Is British rule still irreformable because of the injustices and repression needed to sustain the denial of Ireland’s historic and indefeasible right to national sovereignty? Will those who administer this rule become party to these injustices? Is there really a new political dispensation, or have Republicans been lured into dispensing with core principles for a path that may be paved with a modern equivalent of what Pearse described as “land, and good living and the friendship of one’s foe,” but will end at continued British rule?
POLITICAL ALTERNATIVE
Is there an alternative Republican political strategy?

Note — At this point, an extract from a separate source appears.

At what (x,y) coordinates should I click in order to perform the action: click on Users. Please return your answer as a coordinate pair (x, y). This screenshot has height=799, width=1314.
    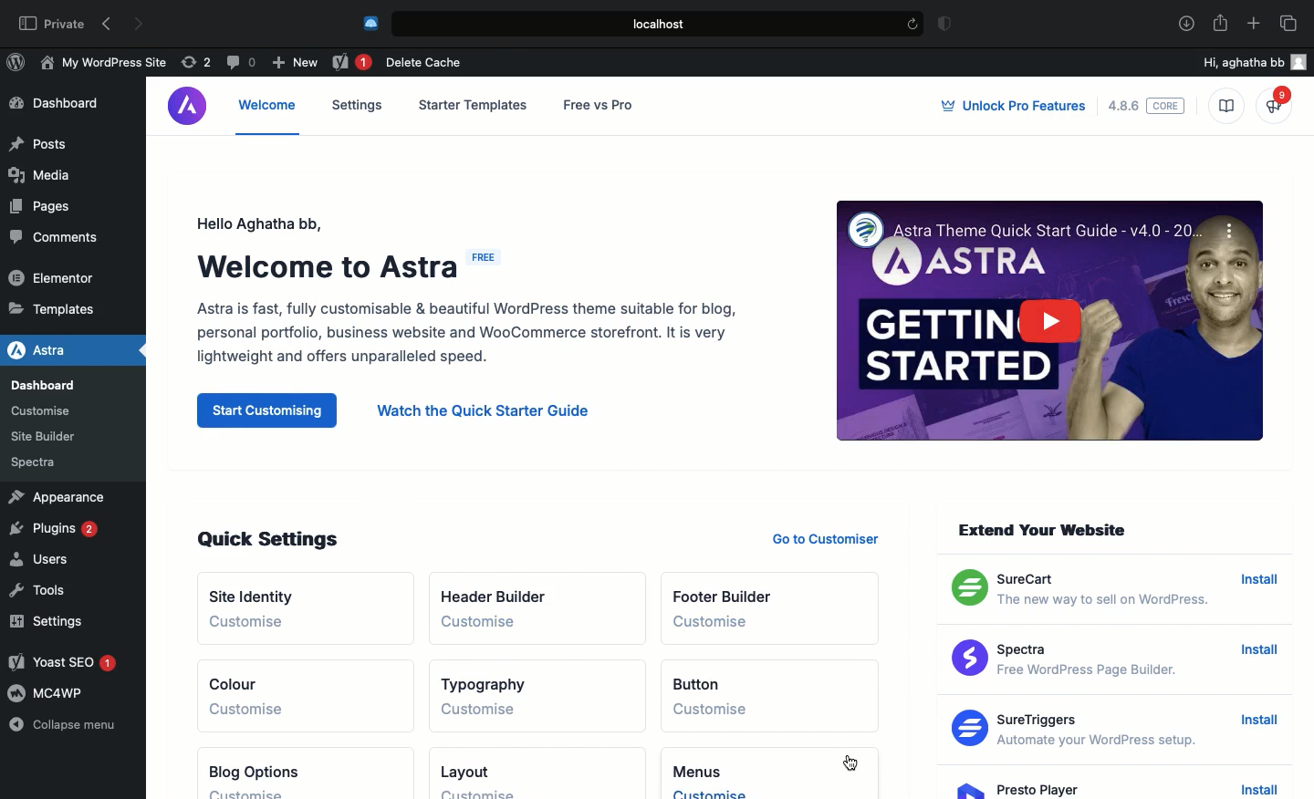
    Looking at the image, I should click on (46, 562).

One of the political strategies most often articulated is the very same political strategy developed and espoused by Sinn Féin, before its diversion into the Stormont cul de sac. That strategy aimed to render British rule unworkable by denying support and showing that there was no alternative to a re-united Ireland. Injustices of that rule such as collusion, repression, sectarianism, etc were exposed and highlighted. Campaigns were built around such injustices, which were shown to be inherently tied to the nature of British rule. Those like the SDLP who were part of the structure of British administration were publicly shown to be party to these injustices and eventually apologists for the British state.
HOSTAGE
Any Irish political party which endorses and becomes identified with the re-named RUC will become hostage to all injustices and repression inevitably committed by the crown constabulary. Such an Irish political party risks being tied to criminalization, and any measures an emboldened crown employs in order to impose criminalization on Republican prisoners. Stormont cannot stand without Sinn Féin participation, and the party could not remain in Stormont should the Republican grassroots one day come to demand withdrawal because of crown injustices heralded by the DUP headed regime.
Clearly there are other political strategies being cogently and coherently articulated by Republicans in Ireland. Certainly such strategies can and should be the subject of the called- for debate. Once being an Irish Republican included the freedom to challenge, debate, argue, and even scoff policies and strategies.
The ranks of Stormont Deal opponents include Republicans, who have fought, suffered imprisonment, dedicated their lives and risked their lives for Ireland no less than those like Danny, who have come to back the Stormont Deal. One may sincerely and honestly disagree with their political analysis and conclusions. However to dismiss their motives, patriotism, or sincerity or to deny that any such credible Republican alternative strategy exists, would either be dishonest or delusional.